Konu Ekrem "İmamoğlu nasıl kazandı" sorusunun yanıtını aramak olduğu için, "ittifak" gerçekleriyle siyaset stratejilerinin toplumun bütün kesimlerini kucaklayan bir güç yaratmasını bir tarafa bırakarak, Beylikdüzü'nden İBB'ye uzanan bir siyasal figürle ilgili saptamalara dikkat çekelim...
CHP- İYİ Parti ittifakının 31 Mart seçimlerinde başarı göstermesi, Ege, Akdeniz, Trakya ve önemli kentlerde ipi göğüslemesi, en çok da AKP'yi ayakta tutan İstanbul ve Ankara gibi kentleri kazanmasının ardında, toplumun iktidara karşı büyüyen ciddi refleksi elbette yadsınamaz...
AKP'nin sert siyaseti, baskı politikası ve insanları sefalete sürükleyen ekonomik çıkmazları ülkenin gidişatını vahamet çizgisine çekince, toplumdan ciddi bir uyarı geldi iktidara...
Cumhuriyetle kavga etmeyen, Atatürk'e karşı durmayan ancak muhafazakar çizgisini koruyan kitleler de, AKP'nin pervasızlığının durdurulmasında ciddi bir destek sağladı...

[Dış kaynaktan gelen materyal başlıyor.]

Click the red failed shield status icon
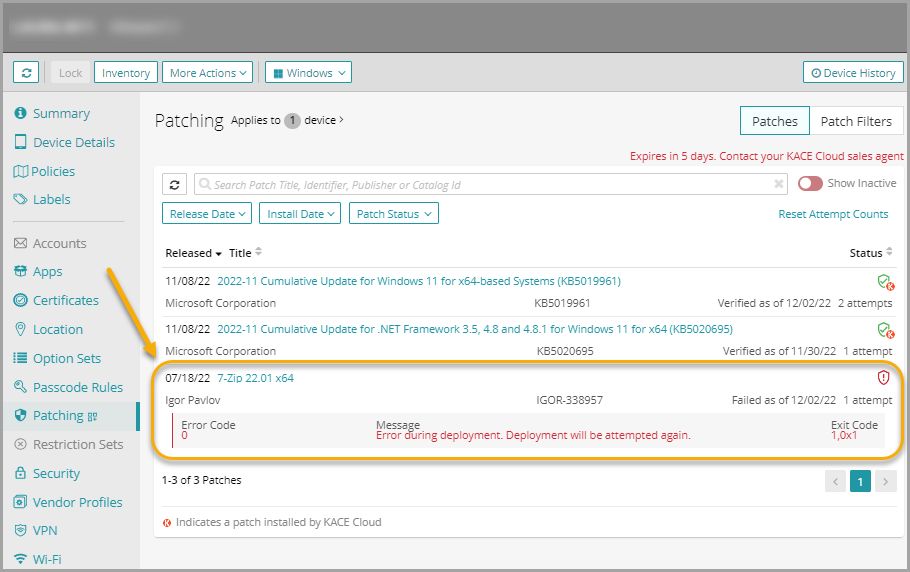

İşte bu sırada, Atatürkçüler, dindarlar, farklı farklı etnik kökenden gelen insanlar, "sağ"da-"sol"da değişik ideolojik çizgilerde duranlar, koşullar ve tepkilerin birleştiği bir noktada ılımlı duruşuyla Ekrem İmamoğlu üzerinden bir ders vermek istedi AKP'ye...
Çünkü Erdoğan'ın bütün siyasal enstrümanlarını elinden alabilecek bir figür ortaya çıkarmıştı CHP... Sosyal ilişkileriyle, bireysel tavırlarıyla, birleştirici söylemleriyle, kucaklayıcı eylemleriyle ve hatta soyadıyla bile insanlara sıcak gelen bir portre çizdi İmamoğlu...
Doğulusu-Batılısı, iktidarın frenlenmesi, sosyo-politik çıkmazdan kurtulması ve İstanbul'un 25 yıl sonra bir başka vizyonla yönetilmesi konusunda hemfikir olunca, halkın siyasetten nefret etmeye başladığı bir dönemde sahaya sürülen İmamoğlu, sadece İstanbul'da değil, yarattığı enerji ile Türkiye genelinde de bir umut yaratmış oldu...
Beylikdüzü'nden İBB'ye zafer...
Evet; Kemal Kılıçdaroğlu'nun şaşırtıcı bir stratejiyle siyaset sahasına sürdüğü İmamoğlu'nun Milli Görüş'ün kalesini 25 yıl sonra sarsması yalnızca "Millet İttifakı"nın çabasıyla bir "zafer" havası yaratmadı, din sömürüsü ve rant çarkının kısır hale getirdiği siyasi arenaya yeni bir "nefes" de kazandırdı...
İşte "Güneyhan Rüzgar" imzasıyla gelen aşağıdaki okur saptamaları da, halkın İmamoğlu ile ilgili ortak düşüncesini yansıtması açısından dikkat çekici;
"Şunu artık anlıyoruz, toplumumuz yüksek perdeden, ben bilirim havasında gezen, öğretici edasıyla seslenen politikacı istemiyor... Erdoğan da yolun başında keskin değildi... Bu yüzden cumhuriyet duyarlılığı yüksek merkez sağ seçmenin ve sosyal demokrat kitlenin önyargılarını kırdı, kendisine oy verir duruma getirdi. Şimdi aynı yöntemi İmamoğlu kullanıyor. İmamoğlu keskin değil, kucaklayıcı, herkesle iletişim kurabiliyor, dini değerler konusunda duyarlı kesimlerin önyargılarını kırabiliyor. Erdoğan'ı asıl kızdıran kendi silahıyla vurulmak!.. Erdoğan, CHP'de hiçbir zaman karşılık bulmadı. Çünkü geçmişteki keskinliğini CHP'liler hiç unutmadı. Ancak İmamoğlu'nun belleklere kazınan keskin söylemi, AKP'ye ağır sözlerle saldıran konuşmaları yok. Bu durum toplumun vicdanında takdir topluyor. İmamoğlu, bizim insanımızın barıştırıcı, birleştirici, kendine güvenen lider özlemine yanıt veriyor... İmamoğlu, bunları 2.5 ayda yaptı. Demek ki, bir aylık zamanı daha olsaydı yüzde 55'i zorlayacaktı."